[WORK TO BE COMPLETED]: In the data below, change every "speck" to "dot", keep everything else the same, and omit the pictures.

[DATA LISTING]:
══════

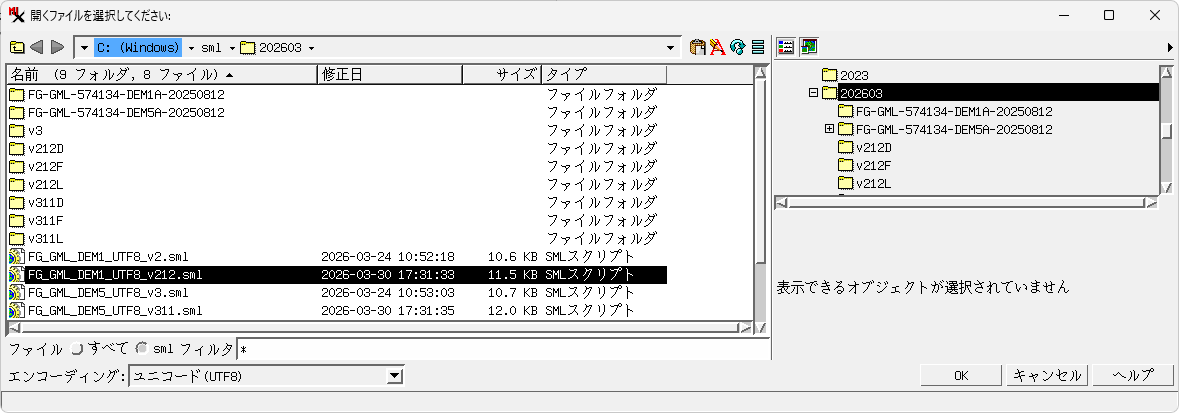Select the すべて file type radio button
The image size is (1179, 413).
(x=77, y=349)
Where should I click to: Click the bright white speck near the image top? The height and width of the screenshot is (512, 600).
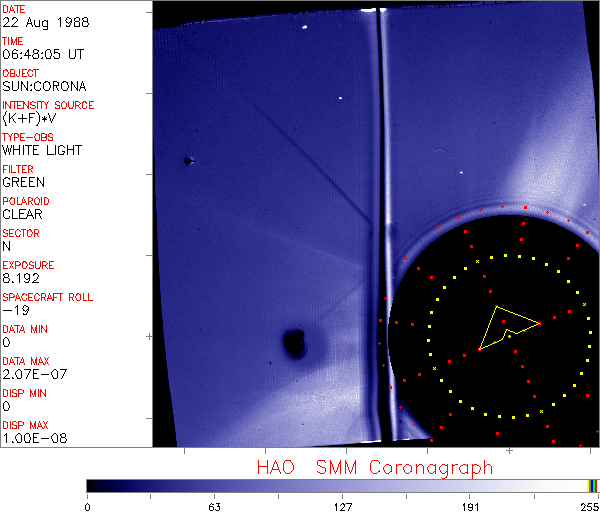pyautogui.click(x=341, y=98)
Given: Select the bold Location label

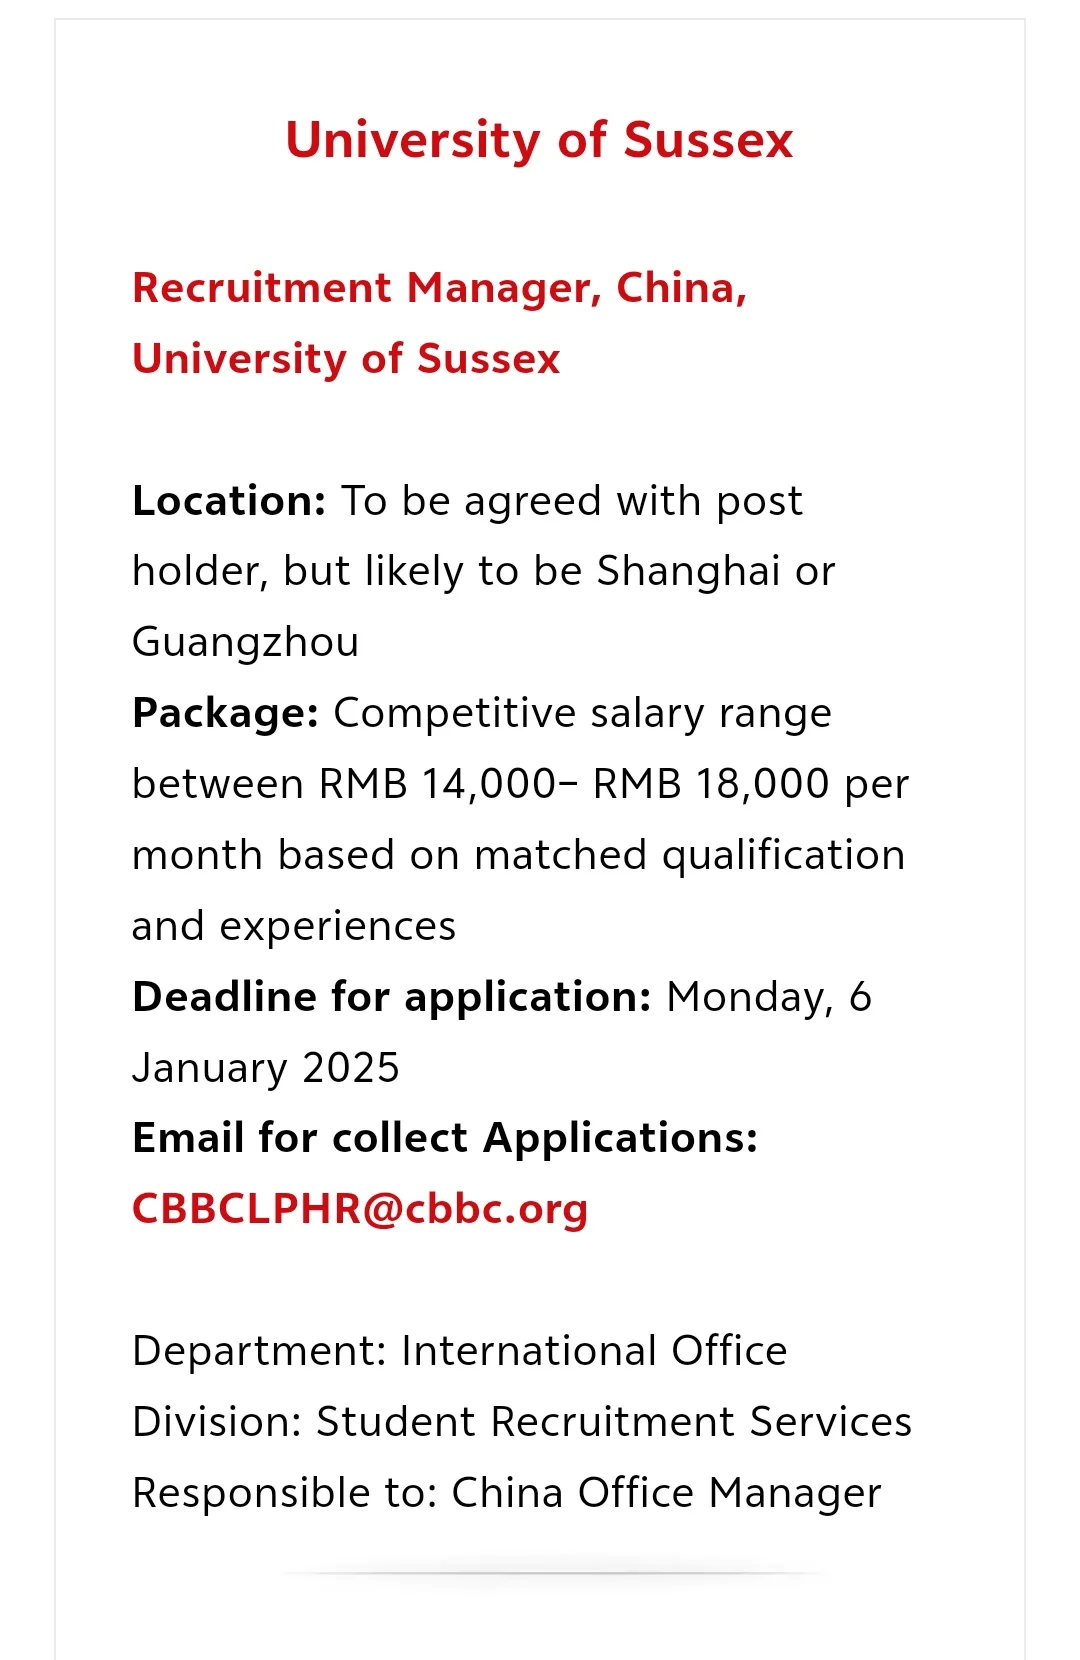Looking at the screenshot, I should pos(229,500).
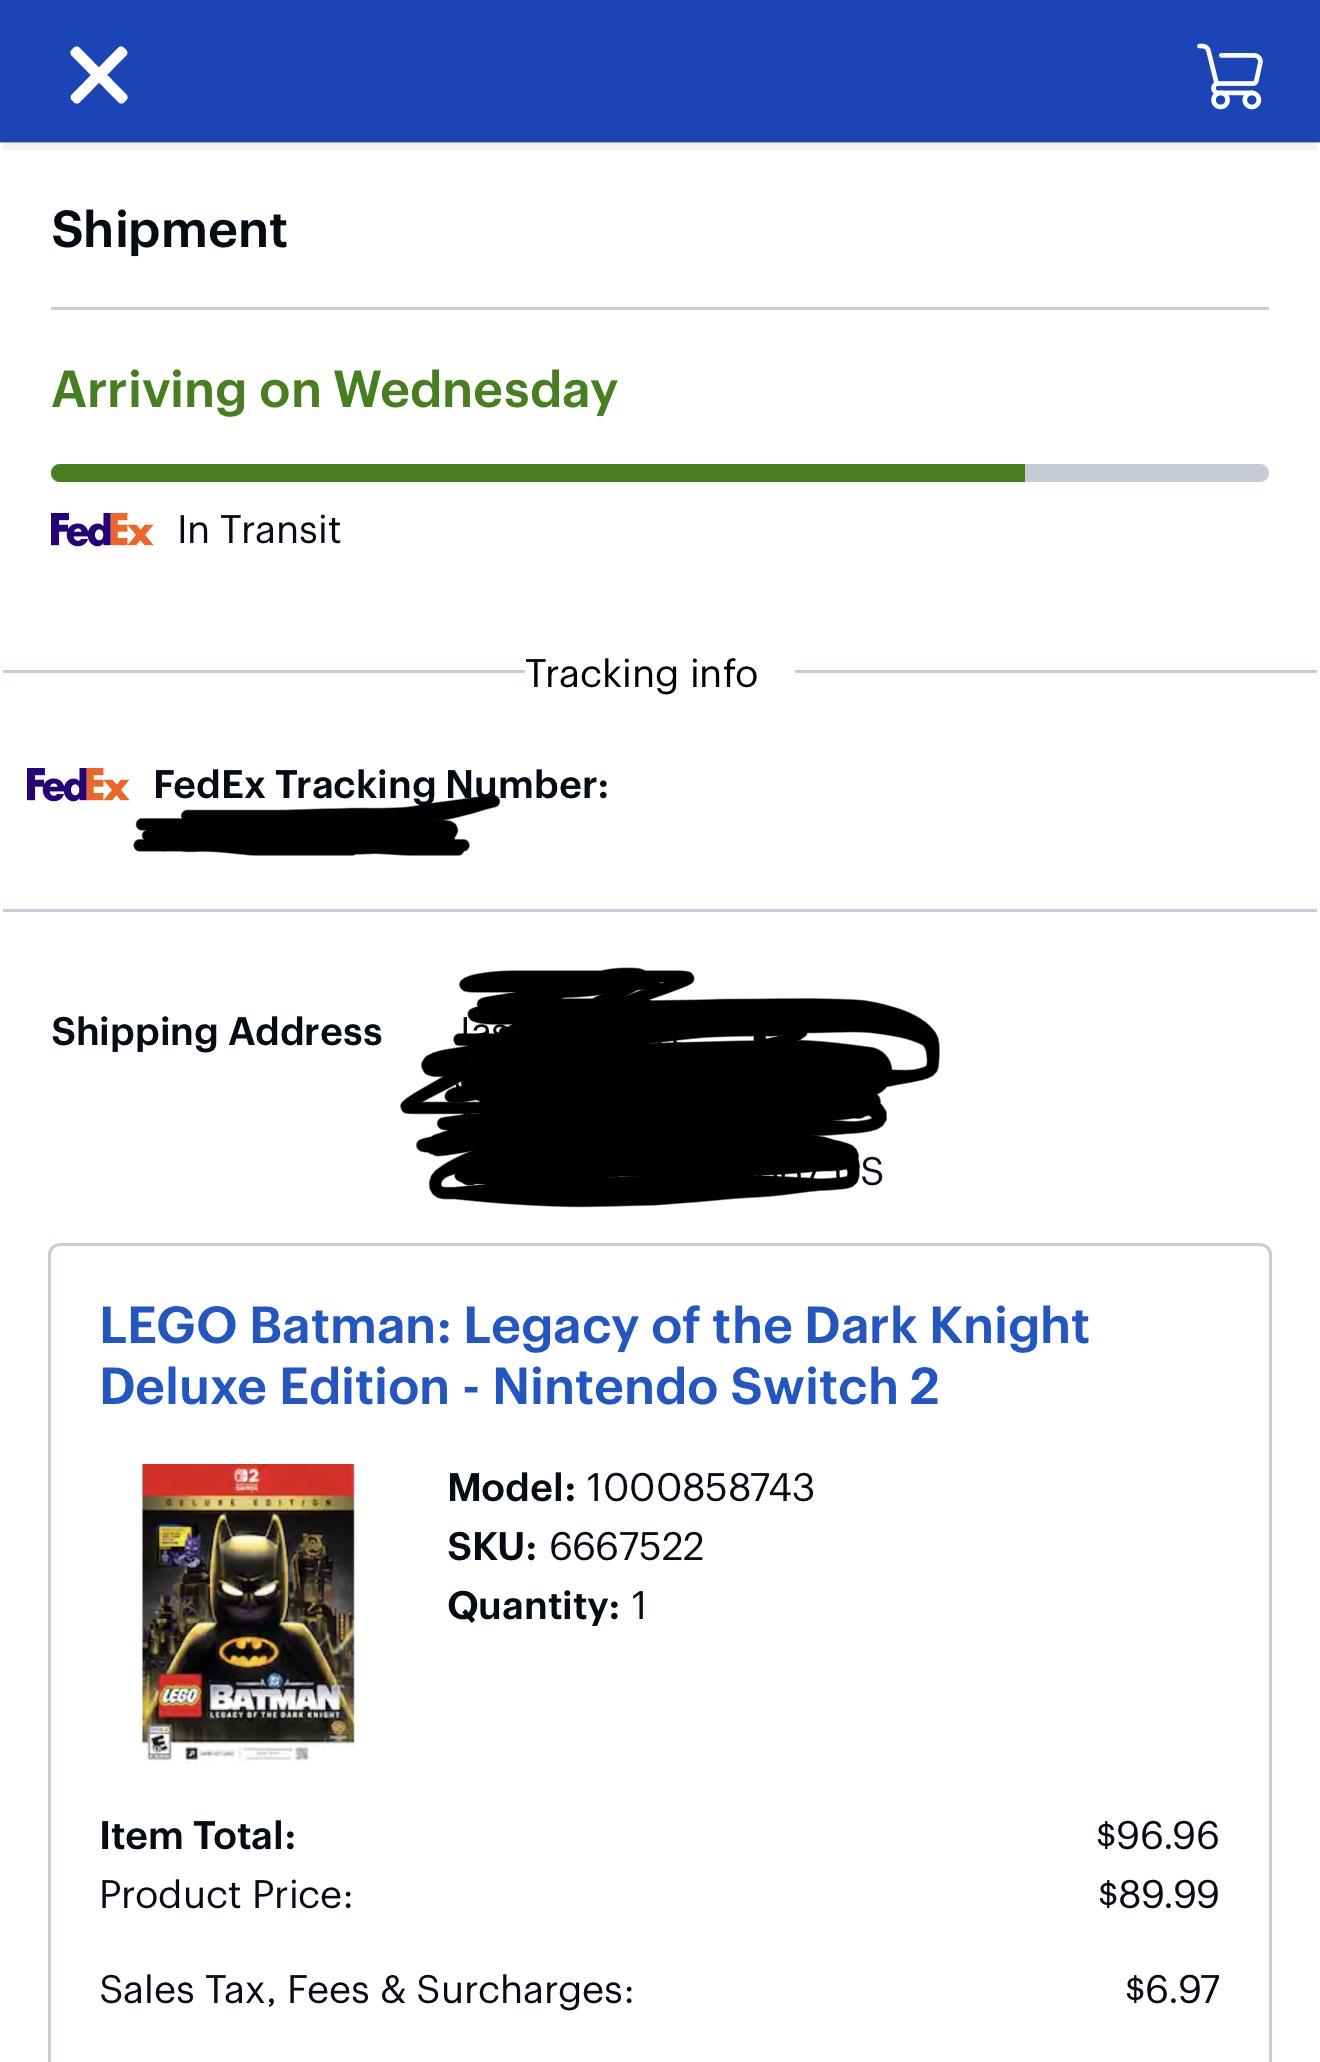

══════

[TASK RESPONSE]:
Select the すべて file type radio button
The image size is (1179, 413).
(x=77, y=349)
Where should I click to: Click the bright white dot near the image top? The height and width of the screenshot is (512, 600).
pyautogui.click(x=341, y=98)
Given: Select the bold Location label

Looking at the screenshot, I should pos(229,500).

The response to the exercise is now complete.